Exactly the lines from the one with "Given: Click yellow date block of ROSA" through the end of the data below must be set down, and no pictures with them.

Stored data
--------

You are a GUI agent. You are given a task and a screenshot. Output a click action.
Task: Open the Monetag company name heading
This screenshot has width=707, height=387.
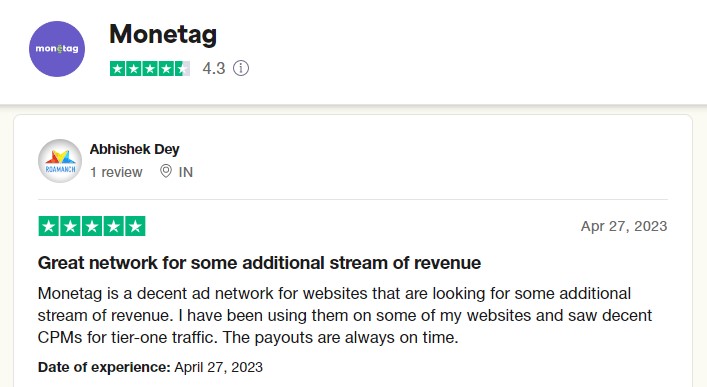coord(163,34)
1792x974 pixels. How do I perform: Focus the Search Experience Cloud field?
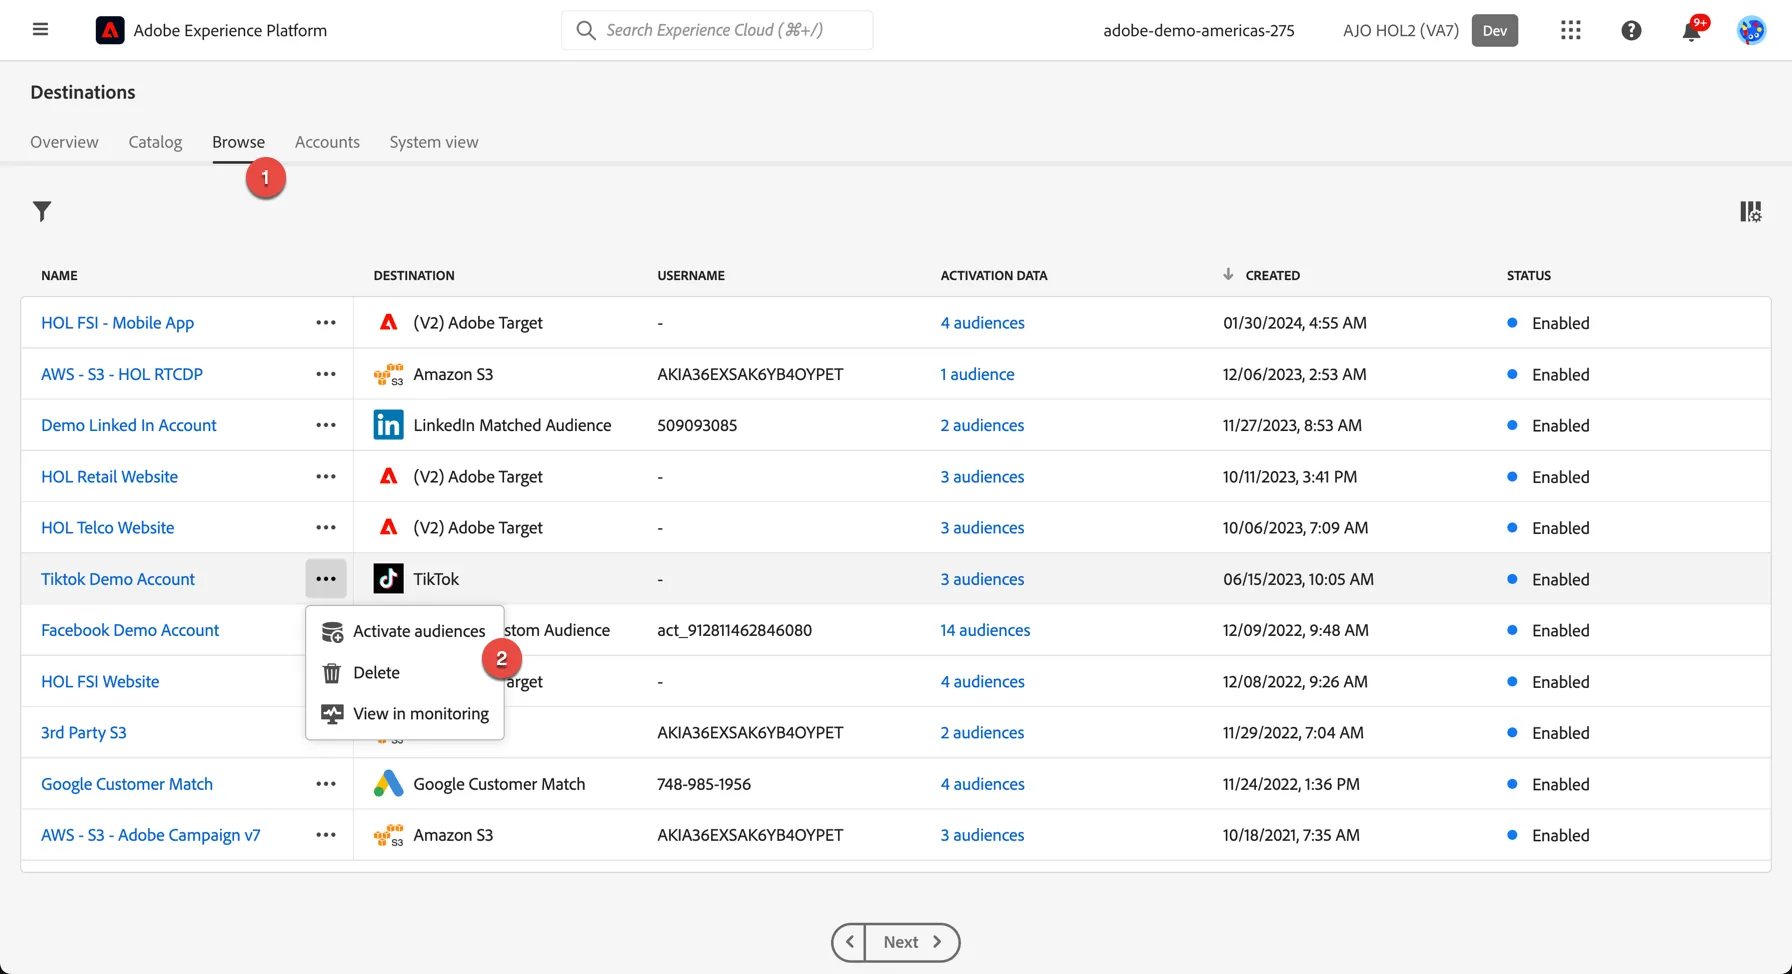tap(717, 30)
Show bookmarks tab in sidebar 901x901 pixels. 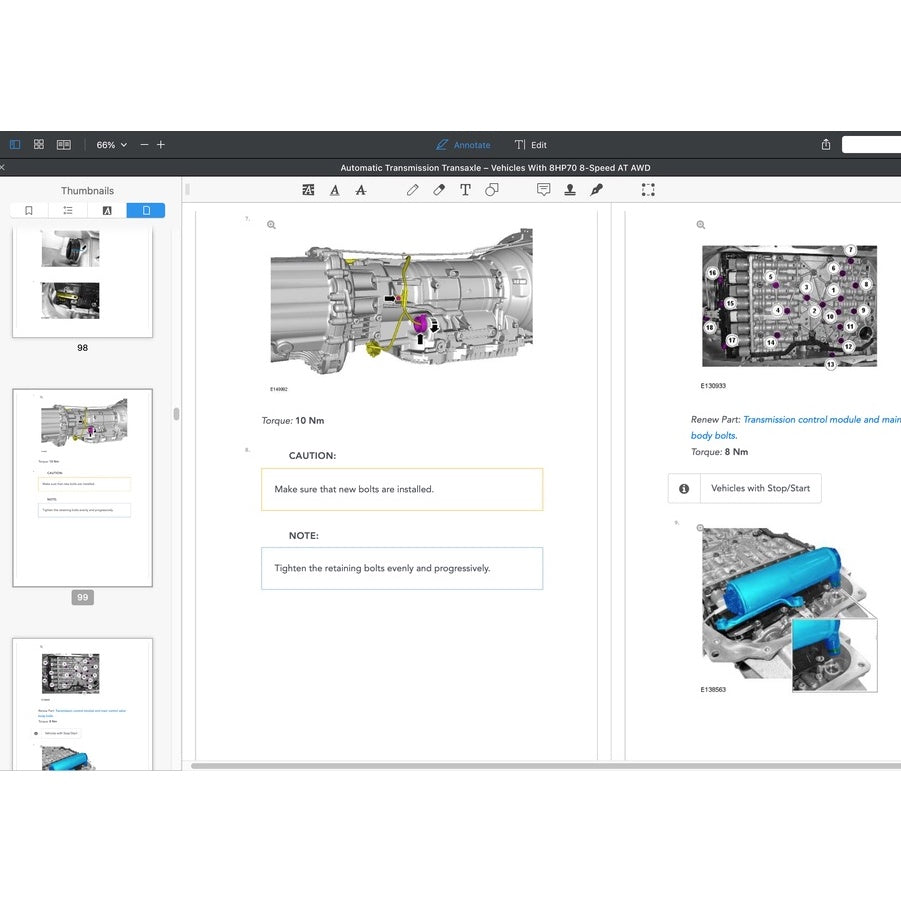tap(29, 210)
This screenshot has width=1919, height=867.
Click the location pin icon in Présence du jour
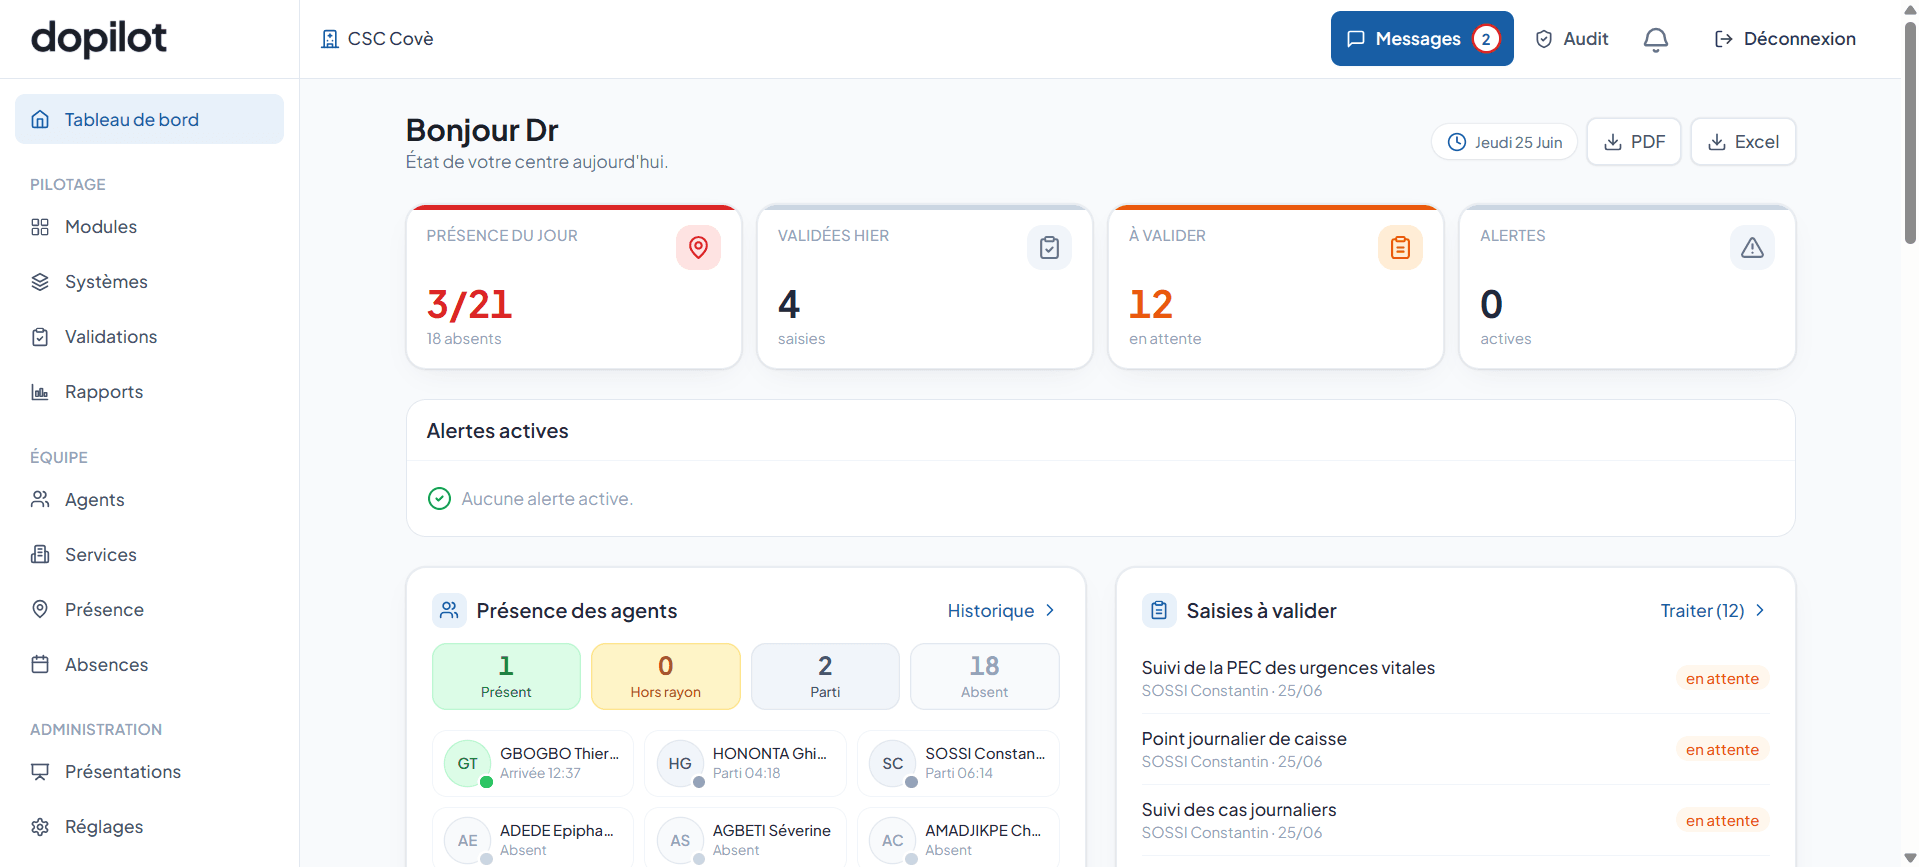698,247
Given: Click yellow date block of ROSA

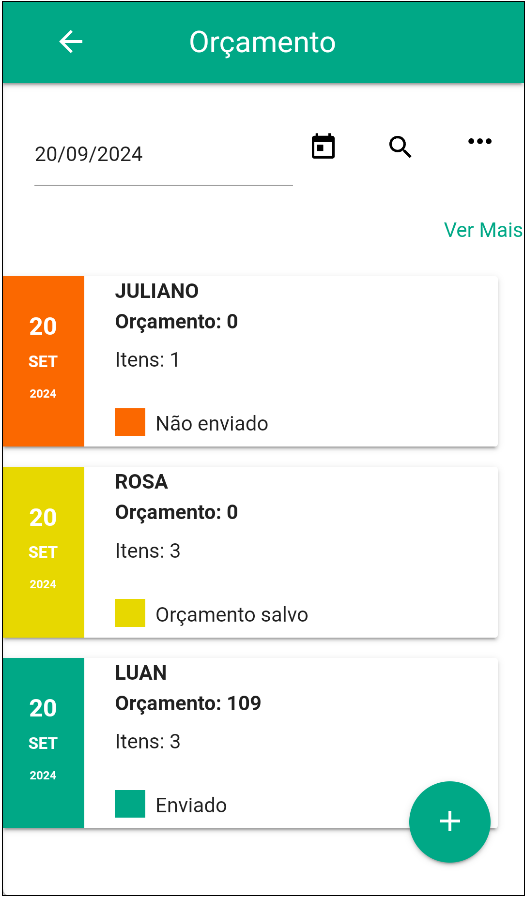Looking at the screenshot, I should (43, 552).
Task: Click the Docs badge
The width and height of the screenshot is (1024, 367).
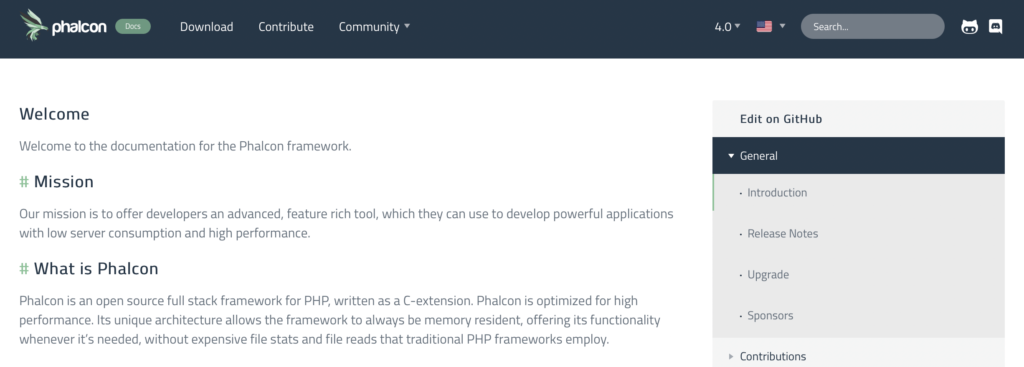Action: click(x=133, y=27)
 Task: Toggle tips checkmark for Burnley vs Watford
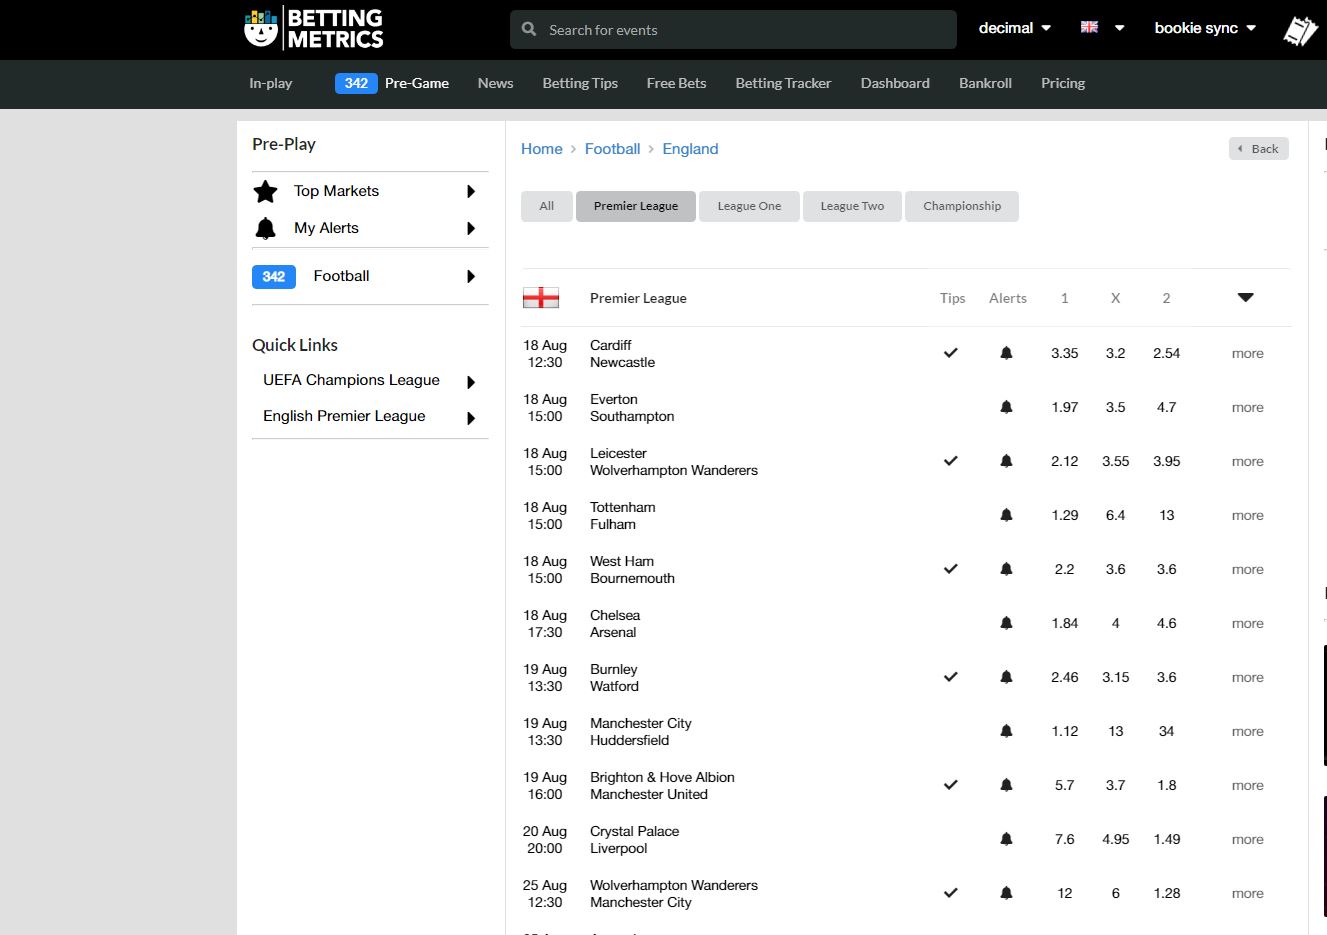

--------

=== ANSWER TO THE EXERCISE ===
Given: Click yellow date block of ROSA

Looking at the screenshot, I should (43, 552).
Task: Click the Docs badge
The width and height of the screenshot is (1024, 367).
Action: click(x=133, y=27)
 Task: Toggle tips checkmark for Burnley vs Watford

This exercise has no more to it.